Deux éléments sont a remarquer dans cette expression : tout d'abord, une infraction doit entrainer une punition proportionnee ; ensuite et surtout, ce n'est plus a D.ieu de juger, mais Baadam, par l'homme, que justice se face.
Et lorsque exceptionnellement, par la suite, D.ieu interviendra pour faire lui-meme justice, il respectera les régles de la justice humaine.

Quelles régles ? Dans la sidra de Choftim, on trouve cet ordre "Tseddek Tseddek Tirdof", "la justice la justice tu rechercheras" (Deuteronome Ch. 16, v. 20).

Nos sages se sont posé la question de savoir pourquoi la Torah, si avare de mots en général, répete deux fois Tsedek. Que nous apporte cette redondance ?
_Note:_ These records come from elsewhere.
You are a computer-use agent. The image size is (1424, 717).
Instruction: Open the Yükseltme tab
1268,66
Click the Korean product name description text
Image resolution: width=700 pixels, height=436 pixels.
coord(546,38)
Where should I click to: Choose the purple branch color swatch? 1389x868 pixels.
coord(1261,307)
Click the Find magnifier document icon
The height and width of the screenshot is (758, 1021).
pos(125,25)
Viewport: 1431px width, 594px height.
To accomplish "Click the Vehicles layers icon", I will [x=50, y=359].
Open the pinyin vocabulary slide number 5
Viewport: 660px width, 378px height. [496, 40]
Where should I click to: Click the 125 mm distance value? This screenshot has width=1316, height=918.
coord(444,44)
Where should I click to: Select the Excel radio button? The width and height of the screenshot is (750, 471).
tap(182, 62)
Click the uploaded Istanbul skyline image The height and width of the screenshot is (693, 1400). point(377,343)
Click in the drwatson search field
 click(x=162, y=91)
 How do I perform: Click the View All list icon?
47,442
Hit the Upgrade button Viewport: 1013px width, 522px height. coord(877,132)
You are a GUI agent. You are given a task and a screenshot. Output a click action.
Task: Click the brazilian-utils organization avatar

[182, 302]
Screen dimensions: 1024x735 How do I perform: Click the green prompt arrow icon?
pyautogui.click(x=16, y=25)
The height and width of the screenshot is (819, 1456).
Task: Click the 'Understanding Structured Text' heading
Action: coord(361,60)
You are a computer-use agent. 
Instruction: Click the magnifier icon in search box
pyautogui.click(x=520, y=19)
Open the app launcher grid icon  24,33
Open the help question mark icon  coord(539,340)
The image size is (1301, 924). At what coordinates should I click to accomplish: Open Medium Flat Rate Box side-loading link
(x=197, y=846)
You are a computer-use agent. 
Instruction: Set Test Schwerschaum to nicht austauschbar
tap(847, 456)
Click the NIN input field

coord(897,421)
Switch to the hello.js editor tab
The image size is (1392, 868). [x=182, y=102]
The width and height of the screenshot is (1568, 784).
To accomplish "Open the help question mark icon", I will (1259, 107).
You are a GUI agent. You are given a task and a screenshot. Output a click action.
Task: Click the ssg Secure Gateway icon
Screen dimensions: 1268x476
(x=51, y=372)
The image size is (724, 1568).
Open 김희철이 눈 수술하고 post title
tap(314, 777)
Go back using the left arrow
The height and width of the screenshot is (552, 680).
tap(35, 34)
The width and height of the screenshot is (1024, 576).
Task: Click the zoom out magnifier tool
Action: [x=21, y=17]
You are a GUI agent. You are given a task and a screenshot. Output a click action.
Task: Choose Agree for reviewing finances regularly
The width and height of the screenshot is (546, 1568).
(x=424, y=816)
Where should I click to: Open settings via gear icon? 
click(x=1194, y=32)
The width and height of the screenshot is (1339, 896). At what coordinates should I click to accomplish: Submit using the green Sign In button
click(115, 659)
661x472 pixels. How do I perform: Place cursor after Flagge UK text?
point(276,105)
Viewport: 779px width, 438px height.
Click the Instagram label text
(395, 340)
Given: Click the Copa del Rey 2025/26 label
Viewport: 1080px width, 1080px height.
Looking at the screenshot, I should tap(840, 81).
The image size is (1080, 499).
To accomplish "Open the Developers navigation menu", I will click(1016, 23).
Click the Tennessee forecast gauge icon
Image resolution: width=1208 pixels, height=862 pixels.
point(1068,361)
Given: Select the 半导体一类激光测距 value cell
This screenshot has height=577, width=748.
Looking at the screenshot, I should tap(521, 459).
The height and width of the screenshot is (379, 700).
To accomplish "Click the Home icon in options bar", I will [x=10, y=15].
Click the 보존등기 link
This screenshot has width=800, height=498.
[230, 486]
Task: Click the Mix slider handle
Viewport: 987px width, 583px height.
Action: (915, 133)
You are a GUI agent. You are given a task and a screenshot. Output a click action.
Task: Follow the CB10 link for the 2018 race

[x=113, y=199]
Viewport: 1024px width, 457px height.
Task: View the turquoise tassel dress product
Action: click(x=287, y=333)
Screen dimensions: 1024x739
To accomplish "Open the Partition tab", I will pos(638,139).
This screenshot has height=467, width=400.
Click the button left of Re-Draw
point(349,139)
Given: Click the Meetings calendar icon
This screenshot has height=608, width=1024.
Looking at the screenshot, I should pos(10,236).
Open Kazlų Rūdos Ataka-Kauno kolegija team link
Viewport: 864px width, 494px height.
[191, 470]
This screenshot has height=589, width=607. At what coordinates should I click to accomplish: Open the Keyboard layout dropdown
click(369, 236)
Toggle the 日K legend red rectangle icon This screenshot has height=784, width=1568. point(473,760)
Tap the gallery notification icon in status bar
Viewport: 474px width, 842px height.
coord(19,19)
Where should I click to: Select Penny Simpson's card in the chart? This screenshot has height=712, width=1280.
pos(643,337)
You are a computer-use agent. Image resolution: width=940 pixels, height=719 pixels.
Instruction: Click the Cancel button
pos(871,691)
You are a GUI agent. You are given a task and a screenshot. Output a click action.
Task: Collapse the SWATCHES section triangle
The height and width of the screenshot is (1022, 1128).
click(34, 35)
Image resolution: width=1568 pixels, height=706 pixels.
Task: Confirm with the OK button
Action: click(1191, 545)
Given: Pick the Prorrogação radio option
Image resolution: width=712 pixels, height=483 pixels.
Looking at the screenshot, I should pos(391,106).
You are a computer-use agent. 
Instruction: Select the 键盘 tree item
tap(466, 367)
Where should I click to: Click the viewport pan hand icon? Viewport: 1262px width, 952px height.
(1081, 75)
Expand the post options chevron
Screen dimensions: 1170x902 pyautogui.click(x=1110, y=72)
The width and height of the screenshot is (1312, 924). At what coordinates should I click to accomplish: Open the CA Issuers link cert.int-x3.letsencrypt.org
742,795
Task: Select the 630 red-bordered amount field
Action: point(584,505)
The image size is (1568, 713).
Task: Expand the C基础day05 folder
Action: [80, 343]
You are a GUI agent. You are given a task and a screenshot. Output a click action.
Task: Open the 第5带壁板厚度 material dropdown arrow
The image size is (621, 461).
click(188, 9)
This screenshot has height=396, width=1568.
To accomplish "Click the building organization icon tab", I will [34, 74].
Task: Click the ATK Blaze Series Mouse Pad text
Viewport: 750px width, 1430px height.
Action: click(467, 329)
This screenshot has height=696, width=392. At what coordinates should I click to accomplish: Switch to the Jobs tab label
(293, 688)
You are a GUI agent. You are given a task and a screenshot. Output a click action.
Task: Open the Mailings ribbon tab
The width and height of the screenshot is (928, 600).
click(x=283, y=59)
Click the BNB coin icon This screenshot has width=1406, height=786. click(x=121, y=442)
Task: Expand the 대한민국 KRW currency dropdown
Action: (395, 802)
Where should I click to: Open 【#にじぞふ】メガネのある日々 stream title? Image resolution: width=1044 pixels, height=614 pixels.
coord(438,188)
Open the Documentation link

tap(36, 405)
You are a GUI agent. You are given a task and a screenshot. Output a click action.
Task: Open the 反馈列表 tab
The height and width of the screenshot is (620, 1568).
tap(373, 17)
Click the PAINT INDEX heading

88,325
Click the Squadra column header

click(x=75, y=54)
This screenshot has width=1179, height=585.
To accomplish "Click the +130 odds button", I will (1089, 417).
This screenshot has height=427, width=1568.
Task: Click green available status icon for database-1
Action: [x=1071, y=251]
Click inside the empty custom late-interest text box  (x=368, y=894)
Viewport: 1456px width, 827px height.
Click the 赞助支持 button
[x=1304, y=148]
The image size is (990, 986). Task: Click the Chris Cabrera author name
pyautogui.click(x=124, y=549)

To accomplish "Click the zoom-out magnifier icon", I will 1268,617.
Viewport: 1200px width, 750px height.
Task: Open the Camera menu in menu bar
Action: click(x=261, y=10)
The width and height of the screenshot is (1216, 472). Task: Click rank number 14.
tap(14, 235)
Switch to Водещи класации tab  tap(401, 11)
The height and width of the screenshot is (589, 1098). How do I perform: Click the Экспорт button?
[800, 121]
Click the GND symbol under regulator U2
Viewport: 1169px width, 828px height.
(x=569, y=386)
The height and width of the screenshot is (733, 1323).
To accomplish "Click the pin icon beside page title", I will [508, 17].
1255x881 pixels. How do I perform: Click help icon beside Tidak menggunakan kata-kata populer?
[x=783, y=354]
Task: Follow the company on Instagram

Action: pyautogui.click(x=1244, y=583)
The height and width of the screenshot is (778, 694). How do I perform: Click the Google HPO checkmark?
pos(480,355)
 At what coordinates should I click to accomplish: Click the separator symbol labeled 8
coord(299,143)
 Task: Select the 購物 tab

Une des réponses proposées consiste en traduire cette expression par "le juste de la justice tu rechercheras " ; autrement dit, il y a une facon juste d'arriver a la justice, ce qu'on appelle les régles de procédure.
Le juge n'est jamais libre de trancher un litige comme il l'entend ; il est lié par une facon de faire qui doit garantir que tous les éléments nécessaires à la prise d'une décision soient pris en consideration.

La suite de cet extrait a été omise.